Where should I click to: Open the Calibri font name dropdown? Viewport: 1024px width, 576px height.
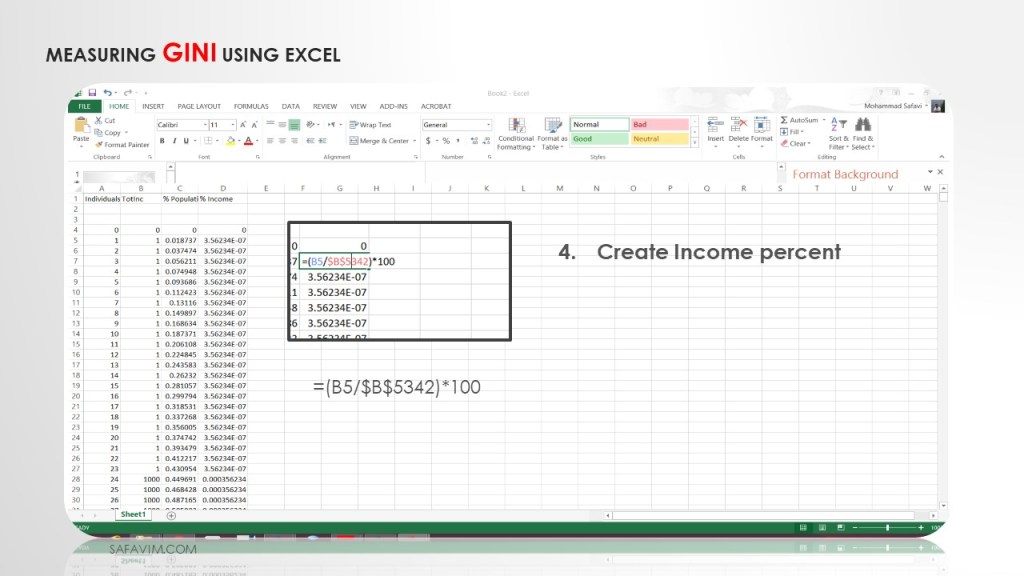205,125
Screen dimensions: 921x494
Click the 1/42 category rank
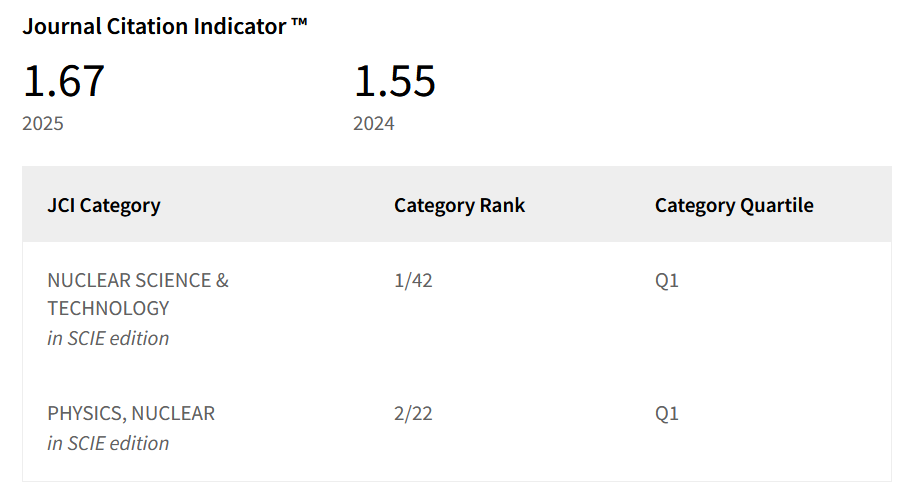tap(413, 280)
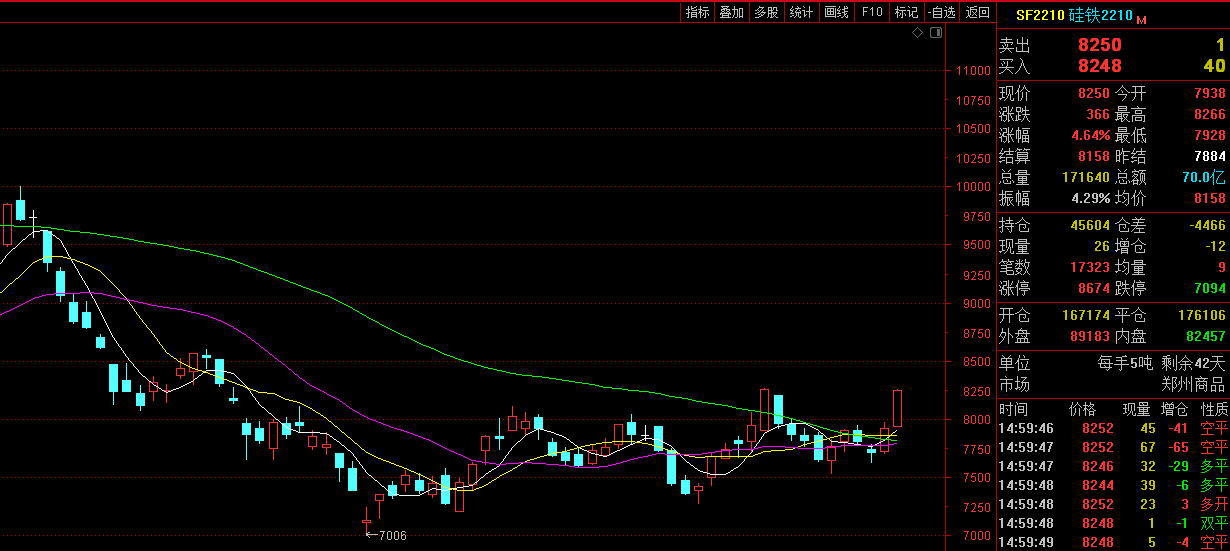Viewport: 1230px width, 551px height.
Task: Click the 7006 low price marker
Action: (x=388, y=535)
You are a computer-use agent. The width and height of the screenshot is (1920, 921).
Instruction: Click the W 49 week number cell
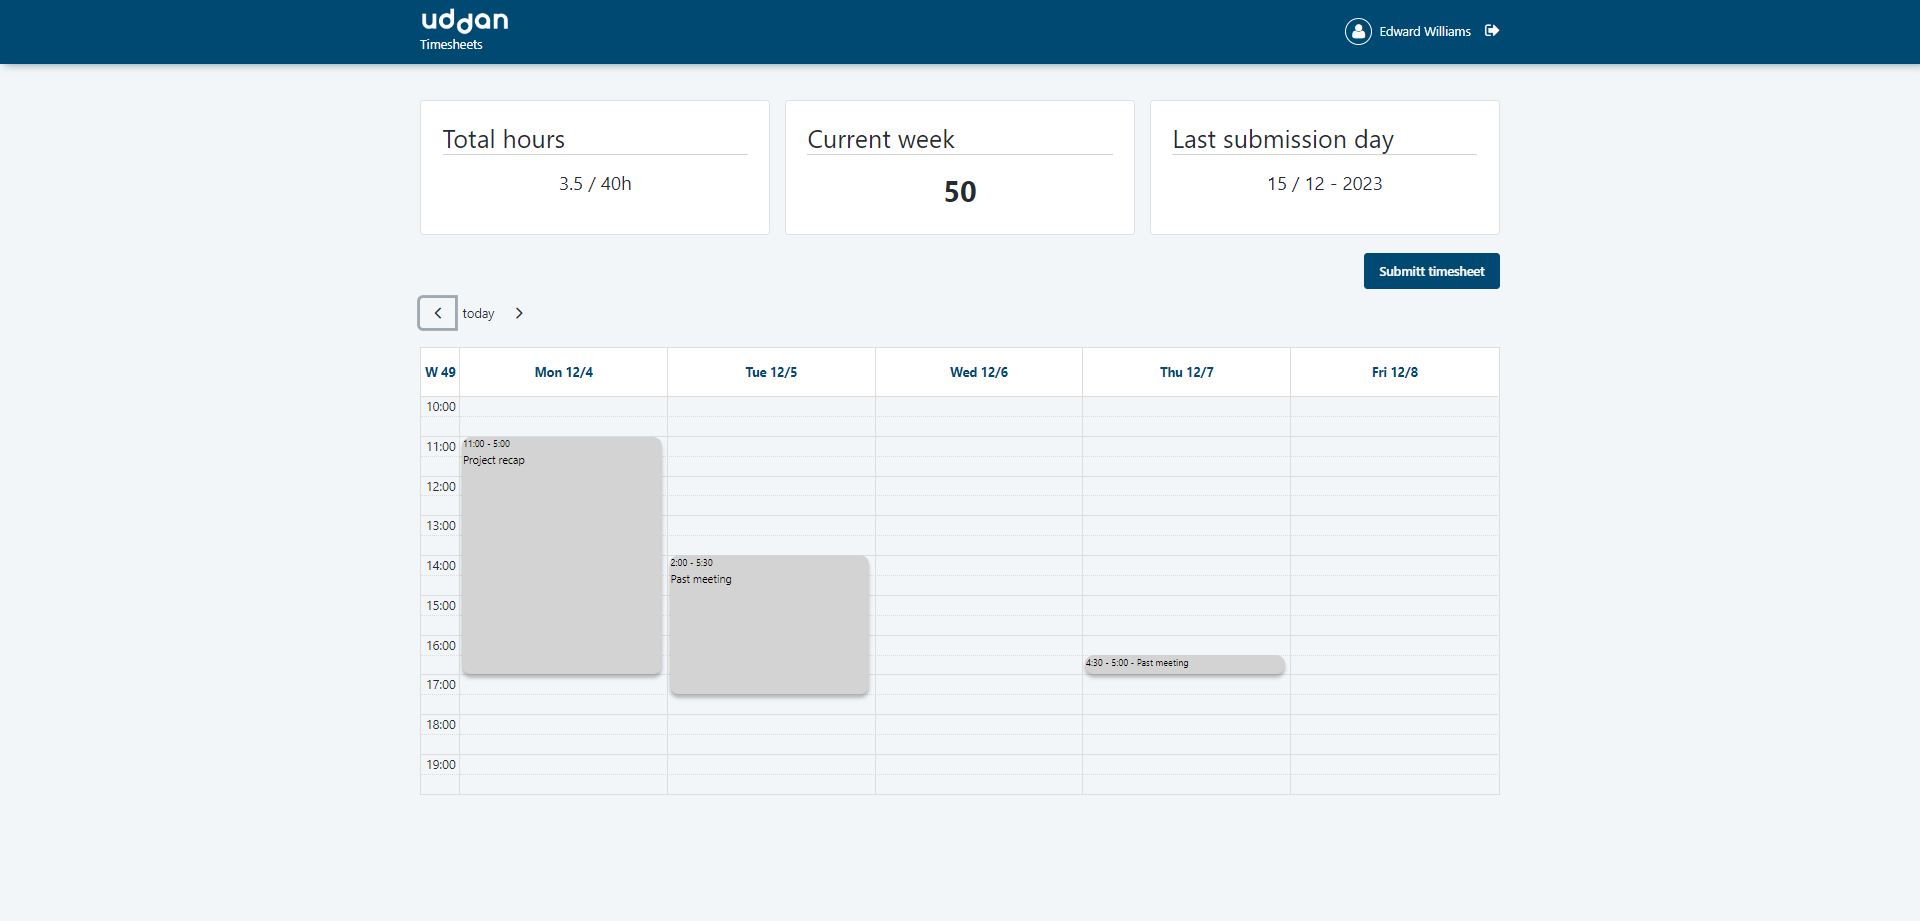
------
[What to do]
Print the data above exactly; drop every picture.

[Answer to the exercise]
Where should I click to: Open the Calibri font name dropdown? Viewport: 1024px width, 576px height.
205,125
Screen dimensions: 921x494
Click the 1/42 category rank
tap(413, 280)
Viewport: 1230px width, 551px height.
Task: Click the 7006 low price marker
Action: (x=388, y=535)
You are a computer-use agent. The width and height of the screenshot is (1920, 921).
Instruction: Click the W 49 week number cell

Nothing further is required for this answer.